Podemos e devemos usar as falhas em projetos como este para pensarmos em nossos próprios projetos. O que os riscos mal tratados podem gerar? O que a falta de atenção às premissas e restrições podem gerar? O que a publicação de cronogramas um após o outro, e sem uma correta análise de todo o projeto podem causar? Sem deixar de mencionar o custo, para onde vai o orçamento do projeto e em quanto os gastos podem aumentar com atrasos de anos?

O recado que eu deixo aqui usando este projeto como um pequeno estudo de caso, é que nós como gerentes de projeto precisamos analisar o máximo de variáveis possíveis antes de darmos como concluído os planejamentos, cronogramas e documentos oficiais do projeto, principalmente quanto a publicá-los para as partes interessadas envolvidas.

Projetos como este envolvem centenas de pessoas, e pelo menos dezenas de profissionais chaves, que decidem e que influenciam em tudo isso, portanto, busque envolver todos os que precisam ser envolvidos, e divulgue as informações e decisões após uma boa análise, discussão interna e estudos estilo “advogado do diabo”.

Observação: Nenhuma das boas práticas aqui são referentes a metodologias, frameworks, modelos ou fontes específicas sobre gerenciamento de projetos, são simplesmente boas práticas reconhecidas pela maioria delas, e por praticamente todos os gerentes como eficientes e eficazes.

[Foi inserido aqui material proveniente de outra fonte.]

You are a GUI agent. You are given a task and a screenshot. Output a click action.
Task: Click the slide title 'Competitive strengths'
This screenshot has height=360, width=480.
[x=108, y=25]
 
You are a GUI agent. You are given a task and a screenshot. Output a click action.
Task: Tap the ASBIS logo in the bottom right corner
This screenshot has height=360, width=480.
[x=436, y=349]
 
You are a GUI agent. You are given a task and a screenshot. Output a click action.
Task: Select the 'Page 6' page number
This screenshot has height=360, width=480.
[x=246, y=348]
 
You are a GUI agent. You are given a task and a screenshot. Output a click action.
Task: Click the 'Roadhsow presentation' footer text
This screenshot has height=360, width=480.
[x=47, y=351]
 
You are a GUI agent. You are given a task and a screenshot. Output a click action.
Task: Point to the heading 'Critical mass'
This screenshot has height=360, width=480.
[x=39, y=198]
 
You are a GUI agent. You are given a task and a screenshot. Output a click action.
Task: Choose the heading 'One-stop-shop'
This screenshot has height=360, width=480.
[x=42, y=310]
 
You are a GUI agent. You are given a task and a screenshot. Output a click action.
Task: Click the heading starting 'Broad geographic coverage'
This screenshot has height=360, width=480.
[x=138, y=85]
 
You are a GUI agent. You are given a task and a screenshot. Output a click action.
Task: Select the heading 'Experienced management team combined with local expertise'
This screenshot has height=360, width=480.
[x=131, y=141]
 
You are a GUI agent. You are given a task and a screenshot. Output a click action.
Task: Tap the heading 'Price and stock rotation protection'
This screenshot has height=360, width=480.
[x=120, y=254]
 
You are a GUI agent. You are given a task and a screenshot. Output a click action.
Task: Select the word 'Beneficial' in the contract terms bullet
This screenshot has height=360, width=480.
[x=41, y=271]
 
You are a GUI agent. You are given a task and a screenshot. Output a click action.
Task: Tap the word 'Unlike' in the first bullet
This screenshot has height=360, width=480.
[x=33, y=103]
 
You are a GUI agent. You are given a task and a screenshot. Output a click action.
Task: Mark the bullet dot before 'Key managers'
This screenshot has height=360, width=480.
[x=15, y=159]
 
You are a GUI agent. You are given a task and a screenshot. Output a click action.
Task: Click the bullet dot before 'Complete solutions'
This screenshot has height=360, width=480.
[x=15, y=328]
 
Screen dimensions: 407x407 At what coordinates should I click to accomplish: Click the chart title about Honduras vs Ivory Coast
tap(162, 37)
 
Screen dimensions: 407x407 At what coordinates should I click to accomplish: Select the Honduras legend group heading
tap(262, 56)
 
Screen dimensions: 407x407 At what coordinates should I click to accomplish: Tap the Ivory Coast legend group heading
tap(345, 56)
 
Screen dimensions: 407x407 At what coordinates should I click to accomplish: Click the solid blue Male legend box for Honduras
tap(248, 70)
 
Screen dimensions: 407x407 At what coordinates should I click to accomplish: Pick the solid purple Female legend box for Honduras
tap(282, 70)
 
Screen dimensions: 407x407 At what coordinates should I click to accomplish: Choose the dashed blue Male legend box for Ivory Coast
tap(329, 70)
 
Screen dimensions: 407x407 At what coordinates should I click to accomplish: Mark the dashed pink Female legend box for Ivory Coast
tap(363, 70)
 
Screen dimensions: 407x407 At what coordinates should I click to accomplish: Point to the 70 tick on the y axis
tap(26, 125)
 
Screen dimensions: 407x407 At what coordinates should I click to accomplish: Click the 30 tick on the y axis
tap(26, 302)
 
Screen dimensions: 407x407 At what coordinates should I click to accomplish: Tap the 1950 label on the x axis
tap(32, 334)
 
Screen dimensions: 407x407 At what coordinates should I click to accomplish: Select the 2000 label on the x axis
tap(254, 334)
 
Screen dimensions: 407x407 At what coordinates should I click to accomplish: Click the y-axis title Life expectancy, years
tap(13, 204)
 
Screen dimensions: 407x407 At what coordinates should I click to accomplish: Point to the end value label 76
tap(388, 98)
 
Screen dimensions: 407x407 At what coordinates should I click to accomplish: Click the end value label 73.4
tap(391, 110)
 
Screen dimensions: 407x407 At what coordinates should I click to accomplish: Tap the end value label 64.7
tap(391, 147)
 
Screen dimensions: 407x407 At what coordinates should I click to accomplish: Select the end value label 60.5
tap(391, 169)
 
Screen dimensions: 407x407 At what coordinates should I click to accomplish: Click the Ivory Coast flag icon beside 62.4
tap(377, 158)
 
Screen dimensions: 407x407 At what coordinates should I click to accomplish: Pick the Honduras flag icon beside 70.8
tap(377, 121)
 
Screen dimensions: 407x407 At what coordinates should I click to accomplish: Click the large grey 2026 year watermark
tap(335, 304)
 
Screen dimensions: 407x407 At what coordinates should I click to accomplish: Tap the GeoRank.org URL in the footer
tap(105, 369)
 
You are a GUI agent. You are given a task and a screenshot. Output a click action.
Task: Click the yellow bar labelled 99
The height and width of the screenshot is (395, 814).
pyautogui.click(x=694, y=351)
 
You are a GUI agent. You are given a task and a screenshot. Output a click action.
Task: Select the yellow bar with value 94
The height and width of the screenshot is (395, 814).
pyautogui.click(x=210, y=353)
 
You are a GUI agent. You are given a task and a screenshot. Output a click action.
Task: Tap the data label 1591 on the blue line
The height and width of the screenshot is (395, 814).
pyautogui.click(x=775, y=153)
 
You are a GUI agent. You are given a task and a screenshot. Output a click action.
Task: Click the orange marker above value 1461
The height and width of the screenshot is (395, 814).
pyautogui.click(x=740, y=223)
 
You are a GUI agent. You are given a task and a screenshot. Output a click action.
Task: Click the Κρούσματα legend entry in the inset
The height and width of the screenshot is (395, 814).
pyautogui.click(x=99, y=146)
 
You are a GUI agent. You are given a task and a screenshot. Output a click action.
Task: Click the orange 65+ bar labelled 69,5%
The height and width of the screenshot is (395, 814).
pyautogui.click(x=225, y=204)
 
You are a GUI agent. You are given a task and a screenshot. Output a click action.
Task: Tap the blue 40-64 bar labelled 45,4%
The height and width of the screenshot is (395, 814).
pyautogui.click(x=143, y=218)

Dica: Quanto a pergunta “Cadê o gerente?”, ela se refere a todos os profissionais que exercem função de liderança, gestão ou gerenciamento de projetos de qualquer natureza, mas que conceitualmente precisam levar em conta as boas práticas de gerenciamento de projetos, sendo engenheiros, governantes, empresários, arquitetos, médicos, professores, e os próprios gerentes de projeto atuando especificamente nesta função.